## BRIEF
Each record needs to be echoed exactly; can you do that?

- - - - - - -

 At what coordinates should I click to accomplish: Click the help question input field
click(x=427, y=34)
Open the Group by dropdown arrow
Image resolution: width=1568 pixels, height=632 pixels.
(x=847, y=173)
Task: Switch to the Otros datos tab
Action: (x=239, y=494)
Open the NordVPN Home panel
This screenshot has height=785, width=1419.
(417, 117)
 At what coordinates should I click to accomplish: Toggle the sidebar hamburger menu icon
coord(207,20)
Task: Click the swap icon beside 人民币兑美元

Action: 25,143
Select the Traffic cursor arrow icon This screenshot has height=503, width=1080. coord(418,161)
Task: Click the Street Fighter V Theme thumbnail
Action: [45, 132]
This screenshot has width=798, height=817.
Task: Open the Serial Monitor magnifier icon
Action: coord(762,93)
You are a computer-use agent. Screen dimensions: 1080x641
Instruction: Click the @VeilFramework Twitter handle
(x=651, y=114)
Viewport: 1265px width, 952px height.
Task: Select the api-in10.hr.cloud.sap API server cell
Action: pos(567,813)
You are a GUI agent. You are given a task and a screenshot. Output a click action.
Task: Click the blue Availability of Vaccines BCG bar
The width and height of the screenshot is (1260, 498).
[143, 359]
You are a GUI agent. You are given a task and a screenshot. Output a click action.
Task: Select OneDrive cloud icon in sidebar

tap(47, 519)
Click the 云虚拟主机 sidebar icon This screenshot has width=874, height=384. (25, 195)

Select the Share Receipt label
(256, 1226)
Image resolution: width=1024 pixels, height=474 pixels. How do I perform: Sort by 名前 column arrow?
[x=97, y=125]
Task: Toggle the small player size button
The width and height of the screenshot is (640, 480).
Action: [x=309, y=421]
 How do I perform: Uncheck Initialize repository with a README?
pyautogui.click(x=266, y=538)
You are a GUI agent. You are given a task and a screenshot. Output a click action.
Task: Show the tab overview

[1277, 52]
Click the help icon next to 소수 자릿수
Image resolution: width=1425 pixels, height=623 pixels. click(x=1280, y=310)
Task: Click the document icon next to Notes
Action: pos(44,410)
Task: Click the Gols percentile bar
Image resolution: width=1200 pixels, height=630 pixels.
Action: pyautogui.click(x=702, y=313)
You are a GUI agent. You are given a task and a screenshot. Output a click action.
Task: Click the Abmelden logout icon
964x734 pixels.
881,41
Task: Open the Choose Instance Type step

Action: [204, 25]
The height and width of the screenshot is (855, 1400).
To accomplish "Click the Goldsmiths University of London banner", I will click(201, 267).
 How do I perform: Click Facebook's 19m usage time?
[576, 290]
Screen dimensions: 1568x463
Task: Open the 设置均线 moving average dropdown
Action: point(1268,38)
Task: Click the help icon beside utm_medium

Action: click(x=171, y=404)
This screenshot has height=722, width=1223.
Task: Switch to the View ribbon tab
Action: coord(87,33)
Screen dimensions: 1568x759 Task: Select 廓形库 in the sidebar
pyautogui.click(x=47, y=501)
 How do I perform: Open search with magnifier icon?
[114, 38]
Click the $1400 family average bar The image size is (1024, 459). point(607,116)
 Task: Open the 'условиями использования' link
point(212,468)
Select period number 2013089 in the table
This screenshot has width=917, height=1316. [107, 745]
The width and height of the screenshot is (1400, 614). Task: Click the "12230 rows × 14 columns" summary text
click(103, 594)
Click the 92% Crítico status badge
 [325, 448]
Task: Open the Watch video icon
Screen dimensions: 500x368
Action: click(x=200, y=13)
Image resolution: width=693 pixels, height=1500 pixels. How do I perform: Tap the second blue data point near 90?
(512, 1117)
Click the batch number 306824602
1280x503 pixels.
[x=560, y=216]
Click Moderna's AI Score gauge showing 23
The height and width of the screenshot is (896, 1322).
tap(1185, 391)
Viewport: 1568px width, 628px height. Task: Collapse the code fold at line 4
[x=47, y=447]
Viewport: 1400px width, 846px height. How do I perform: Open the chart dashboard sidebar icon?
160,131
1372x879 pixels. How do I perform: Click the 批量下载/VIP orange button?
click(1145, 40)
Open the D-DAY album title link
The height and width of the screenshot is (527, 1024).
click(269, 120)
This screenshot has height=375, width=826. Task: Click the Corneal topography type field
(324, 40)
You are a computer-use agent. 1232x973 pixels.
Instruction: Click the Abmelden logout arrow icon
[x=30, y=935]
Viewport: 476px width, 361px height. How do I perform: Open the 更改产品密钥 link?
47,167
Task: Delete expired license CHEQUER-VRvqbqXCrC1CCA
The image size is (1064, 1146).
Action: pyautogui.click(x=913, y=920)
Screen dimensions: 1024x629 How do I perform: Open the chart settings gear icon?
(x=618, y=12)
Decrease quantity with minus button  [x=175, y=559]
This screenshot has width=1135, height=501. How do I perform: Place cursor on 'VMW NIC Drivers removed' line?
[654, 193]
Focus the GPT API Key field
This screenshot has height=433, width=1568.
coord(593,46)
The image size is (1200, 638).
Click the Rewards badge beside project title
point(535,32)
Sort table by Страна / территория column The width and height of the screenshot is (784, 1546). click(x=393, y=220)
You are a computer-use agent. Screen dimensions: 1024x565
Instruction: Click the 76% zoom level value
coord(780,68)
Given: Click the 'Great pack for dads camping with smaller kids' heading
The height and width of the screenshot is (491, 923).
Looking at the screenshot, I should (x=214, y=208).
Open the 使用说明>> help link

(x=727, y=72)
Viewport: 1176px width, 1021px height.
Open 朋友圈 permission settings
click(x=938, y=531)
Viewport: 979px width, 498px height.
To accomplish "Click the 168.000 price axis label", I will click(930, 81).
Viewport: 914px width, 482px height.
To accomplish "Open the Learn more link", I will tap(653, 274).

- - - - - - -

## YOUR RESPONSE
 At what coordinates should I click to accomplish: Click the help question input field
click(x=427, y=34)
Open the Group by dropdown arrow
Image resolution: width=1568 pixels, height=632 pixels.
(x=847, y=173)
Task: Switch to the Otros datos tab
Action: (x=239, y=494)
Open the NordVPN Home panel
This screenshot has height=785, width=1419.
(417, 117)
 At what coordinates should I click to accomplish: Toggle the sidebar hamburger menu icon
coord(207,20)
Task: Click the swap icon beside 人民币兑美元

Action: 25,143
Select the Traffic cursor arrow icon This screenshot has height=503, width=1080. coord(418,161)
Task: Click the Street Fighter V Theme thumbnail
Action: [45, 132]
This screenshot has width=798, height=817.
Task: Open the Serial Monitor magnifier icon
Action: coord(762,93)
You are a computer-use agent. Screen dimensions: 1080x641
Instruction: Click the @VeilFramework Twitter handle
(x=651, y=114)
Viewport: 1265px width, 952px height.
Task: Select the api-in10.hr.cloud.sap API server cell
Action: pos(567,813)
You are a GUI agent. You are given a task and a screenshot. Output a click action.
Task: Click the blue Availability of Vaccines BCG bar
The width and height of the screenshot is (1260, 498).
[143, 359]
You are a GUI agent. You are given a task and a screenshot. Output a click action.
Task: Select OneDrive cloud icon in sidebar

tap(47, 519)
Click the 云虚拟主机 sidebar icon This screenshot has width=874, height=384. (25, 195)

Select the Share Receipt label
(256, 1226)
Image resolution: width=1024 pixels, height=474 pixels. How do I perform: Sort by 名前 column arrow?
[x=97, y=125]
Task: Toggle the small player size button
The width and height of the screenshot is (640, 480).
Action: [x=309, y=421]
 How do I perform: Uncheck Initialize repository with a README?
pyautogui.click(x=266, y=538)
You are a GUI agent. You are given a task and a screenshot. Output a click action.
Task: Show the tab overview

[1277, 52]
Click the help icon next to 소수 자릿수
Image resolution: width=1425 pixels, height=623 pixels. click(x=1280, y=310)
Task: Click the document icon next to Notes
Action: pos(44,410)
Task: Click the Gols percentile bar
Image resolution: width=1200 pixels, height=630 pixels.
Action: pyautogui.click(x=702, y=313)
You are a GUI agent. You are given a task and a screenshot. Output a click action.
Task: Click the Abmelden logout icon
964x734 pixels.
881,41
Task: Open the Choose Instance Type step

Action: [204, 25]
The height and width of the screenshot is (855, 1400).
To accomplish "Click the Goldsmiths University of London banner", I will click(201, 267).
 How do I perform: Click Facebook's 19m usage time?
[576, 290]
Screen dimensions: 1568x463
Task: Open the 设置均线 moving average dropdown
Action: point(1268,38)
Task: Click the help icon beside utm_medium

Action: click(x=171, y=404)
This screenshot has height=722, width=1223.
Task: Switch to the View ribbon tab
Action: coord(87,33)
Screen dimensions: 1568x759 Task: Select 廓形库 in the sidebar
pyautogui.click(x=47, y=501)
 How do I perform: Open search with magnifier icon?
[114, 38]
Click the $1400 family average bar The image size is (1024, 459). point(607,116)
 Task: Open the 'условиями использования' link
point(212,468)
Select period number 2013089 in the table
This screenshot has width=917, height=1316. [107, 745]
The width and height of the screenshot is (1400, 614). Task: Click the "12230 rows × 14 columns" summary text
click(103, 594)
Click the 92% Crítico status badge
 [325, 448]
Task: Open the Watch video icon
Screen dimensions: 500x368
Action: click(x=200, y=13)
Image resolution: width=693 pixels, height=1500 pixels. How do I perform: Tap the second blue data point near 90?
(512, 1117)
Click the batch number 306824602
1280x503 pixels.
[x=560, y=216]
Click Moderna's AI Score gauge showing 23
The height and width of the screenshot is (896, 1322).
tap(1185, 391)
Viewport: 1568px width, 628px height. Task: Collapse the code fold at line 4
[x=47, y=447]
Viewport: 1400px width, 846px height. How do I perform: Open the chart dashboard sidebar icon?
160,131
1372x879 pixels. How do I perform: Click the 批量下载/VIP orange button?
click(1145, 40)
Open the D-DAY album title link
The height and width of the screenshot is (527, 1024).
click(269, 120)
This screenshot has height=375, width=826. Task: Click the Corneal topography type field
(324, 40)
You are a computer-use agent. 1232x973 pixels.
Instruction: Click the Abmelden logout arrow icon
[x=30, y=935]
Viewport: 476px width, 361px height. How do I perform: Open the 更改产品密钥 link?
47,167
Task: Delete expired license CHEQUER-VRvqbqXCrC1CCA
The image size is (1064, 1146).
Action: pyautogui.click(x=913, y=920)
Screen dimensions: 1024x629 How do I perform: Open the chart settings gear icon?
(x=618, y=12)
Decrease quantity with minus button  [x=175, y=559]
This screenshot has width=1135, height=501. How do I perform: Place cursor on 'VMW NIC Drivers removed' line?
[654, 193]
Focus the GPT API Key field
This screenshot has height=433, width=1568.
coord(593,46)
The image size is (1200, 638).
Click the Rewards badge beside project title
point(535,32)
Sort table by Страна / территория column The width and height of the screenshot is (784, 1546). click(x=393, y=220)
You are a computer-use agent. Screen dimensions: 1024x565
Instruction: Click the 76% zoom level value
coord(780,68)
Given: Click the 'Great pack for dads camping with smaller kids' heading
The height and width of the screenshot is (491, 923).
Looking at the screenshot, I should (x=214, y=208).
Open the 使用说明>> help link

(x=727, y=72)
Viewport: 1176px width, 1021px height.
Open 朋友圈 permission settings
click(x=938, y=531)
Viewport: 979px width, 498px height.
To accomplish "Click the 168.000 price axis label", I will click(930, 81).
Viewport: 914px width, 482px height.
To accomplish "Open the Learn more link", I will tap(653, 274).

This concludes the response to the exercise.